(±)-Aiphanol, a newly identified stilbenolignan analog, demonstrates notable anti-inflammatory properties by inhibiting COX-1 and COX-2. It shows a robust inhibitory effect on COX-1 (IC 50 = 1.9 μM) and a milder effect on COX-2 (IC 50 = 9.9 μM) [1]. Additionally, (±)-Aiphanol effectively inhibits VEGFR2 with an IC 50 of 0.92 µM, blocking angiogenesis and inducing apoptosis through VEGFR2 and COX2 inhibition. It is also orally active [2].

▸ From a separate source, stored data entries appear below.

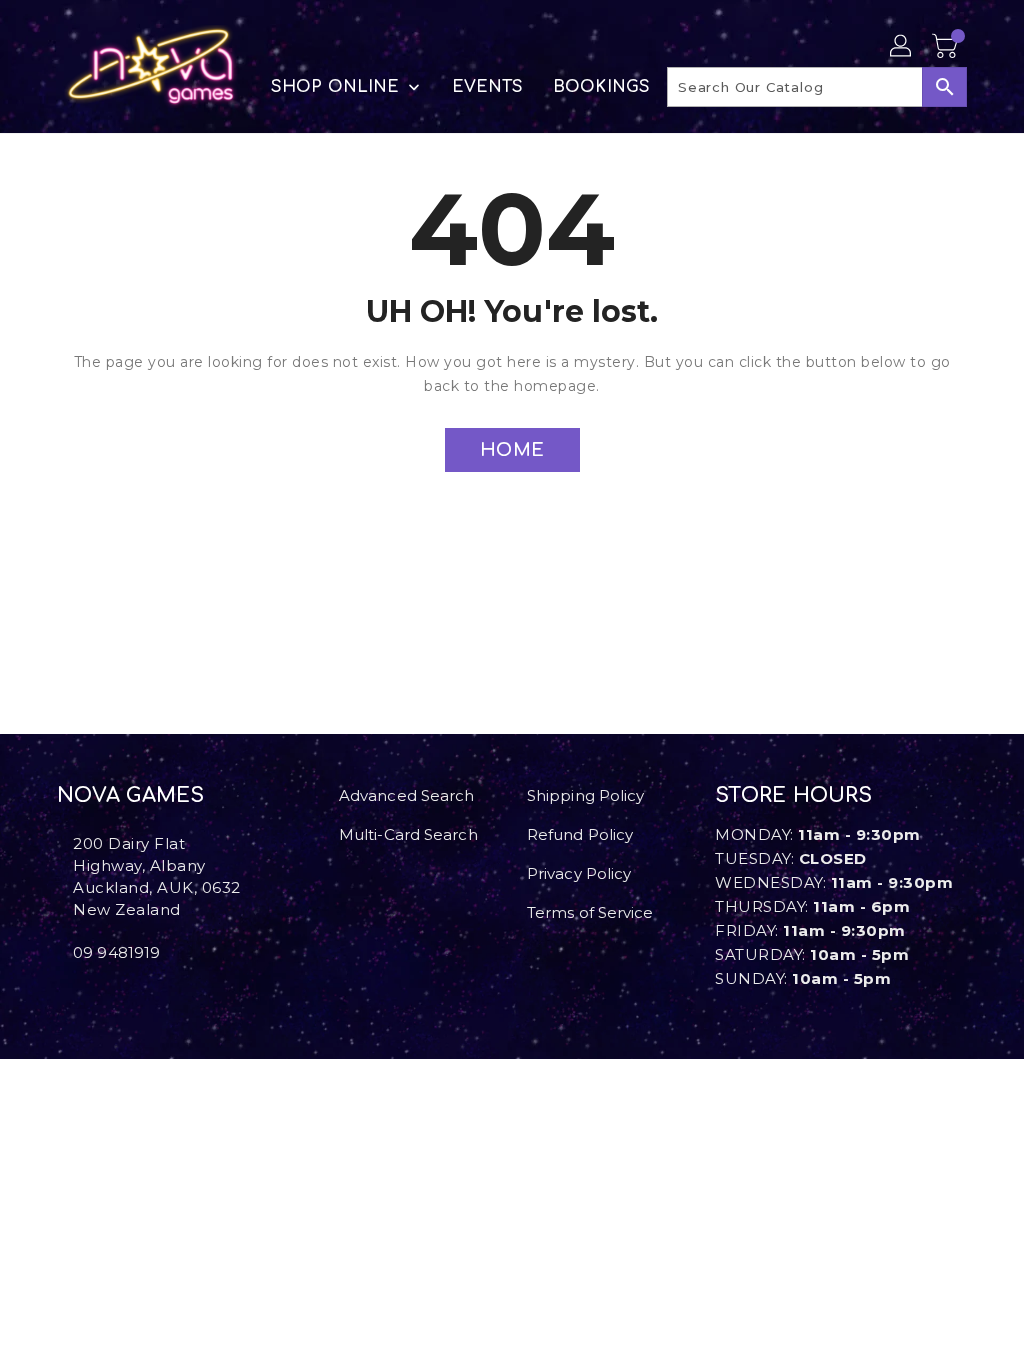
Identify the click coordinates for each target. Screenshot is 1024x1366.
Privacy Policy (579, 873)
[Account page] (902, 47)
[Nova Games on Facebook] (63, 997)
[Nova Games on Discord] (95, 997)
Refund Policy (580, 834)
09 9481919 (116, 952)
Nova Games (130, 795)
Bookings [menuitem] (601, 87)
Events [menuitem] (488, 87)
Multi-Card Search (408, 834)
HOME (512, 450)
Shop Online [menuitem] (335, 87)
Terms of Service (590, 912)
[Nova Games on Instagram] (79, 997)
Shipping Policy (586, 795)
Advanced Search (407, 795)
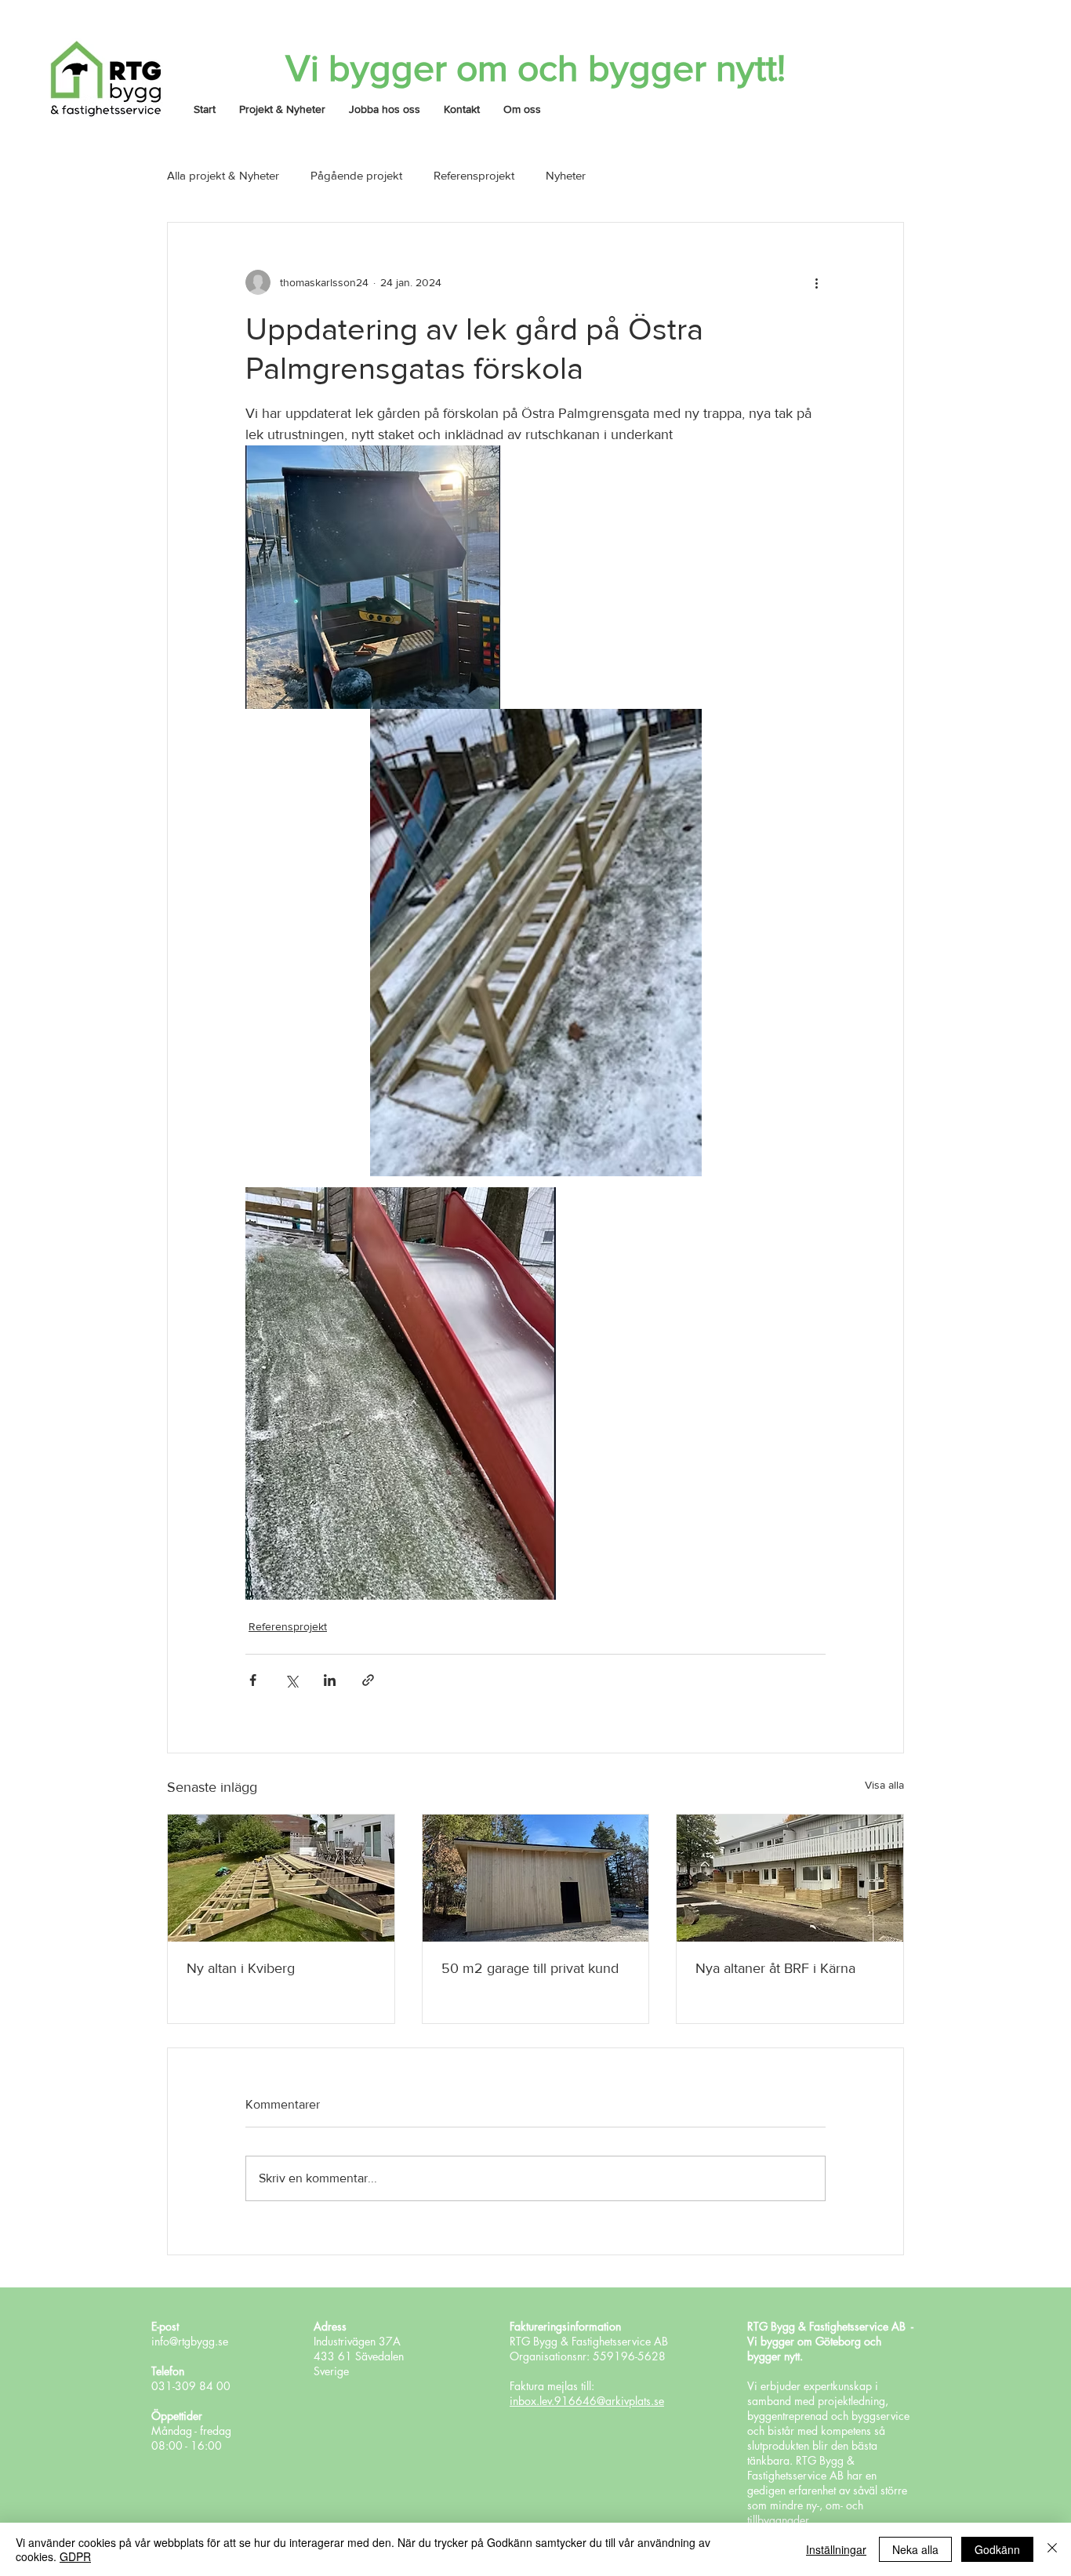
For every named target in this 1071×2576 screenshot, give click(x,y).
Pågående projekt (356, 175)
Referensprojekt (474, 175)
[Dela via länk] (368, 1680)
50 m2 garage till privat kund (530, 1968)
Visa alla (884, 1784)
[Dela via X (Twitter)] (291, 1680)
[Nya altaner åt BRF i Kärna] (790, 1878)
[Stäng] (1052, 2549)
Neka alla (915, 2549)
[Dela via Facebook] (252, 1680)
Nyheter (566, 175)
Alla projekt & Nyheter (223, 175)
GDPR (75, 2556)
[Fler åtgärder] (816, 282)
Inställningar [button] (836, 2549)
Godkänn (997, 2549)
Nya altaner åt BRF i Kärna (775, 1968)
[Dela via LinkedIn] (329, 1680)
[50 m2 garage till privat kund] (536, 1878)
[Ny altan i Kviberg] (281, 1878)
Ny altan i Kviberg (241, 1968)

VEGFR2:0.92 μM, COX-2:9.9 μM, COX-1:1.9 μM

(±)-Aiphanol, at concentrations of 7.5-30 μM over 6 hours, hinders VEGF-induced angiogenesis in HUVECs in a dose-dependent manner, notably reducing PGE2 and VEGF levels, with these effects nullified upon COX2 silencing. It surpasses Celecoxib in inhibiting VEGF-induced tubular structure formation in HUVECs [2]. In addition, (±)-Aiphanol significantly suppresses microvascular growth in the CAM assay, comparable to Bevacizumab [2]. The compound also inhibits VEGFR3/FLT4, VEGFR2/KDR, and VEGFR1/FLT1 activity while exerting moderate or weak inhibition on certain kinases in the PI3K-AKT and MAPK pathways [2]. At 30 μM over 24 hours, (±)-Aiphanol restricts HUVEC proliferation and induces apoptosis [2]. Apoptosis Analysis [2] Cell Line: HUVECs Concentration: 30 μM Incubation Time: 24 h Result: Did not alter cell cycle distribution significantly but markedly increased apoptosis, with elevated P53 and BAX protein expression.

(±)-Aiphanol, administered orally at 30 mg/kg as a single dose, effectively inhibits tumor growth and significantly reduces tumor weight in the MC38 syngeneic mouse model [2]. This treatment enhances apoptosis in tumor tissues and decreases the phosphorylation of VEGFR2, AKT, and ERK. It also significantly reduces levels of vascular markers CD31 and factor VIII, as well as PGE2 in plasma and VEGF in tumor tissues. No changes were observed in body weight or the morphology of major organs.